(Stored entries)
-- Start --
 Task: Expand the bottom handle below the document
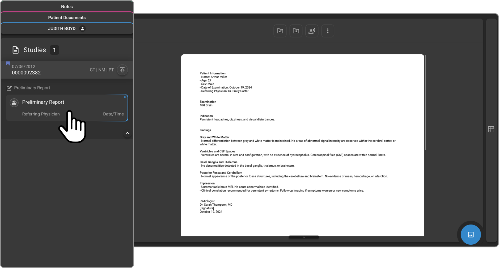303,237
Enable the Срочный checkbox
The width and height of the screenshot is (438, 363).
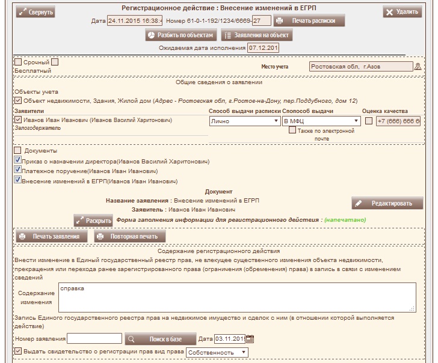point(18,61)
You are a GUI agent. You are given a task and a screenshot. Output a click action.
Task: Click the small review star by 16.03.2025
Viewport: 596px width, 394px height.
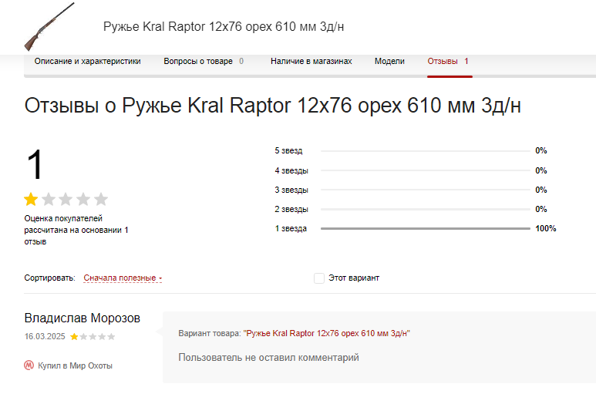coord(74,337)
-- End --
**Directions:** Find each line in the records above that contains the string "width" and copy those lines.

**Solution to the exercise:**
The width and height of the screenshot is (438, 363).
Viewport: 596px width, 394px height.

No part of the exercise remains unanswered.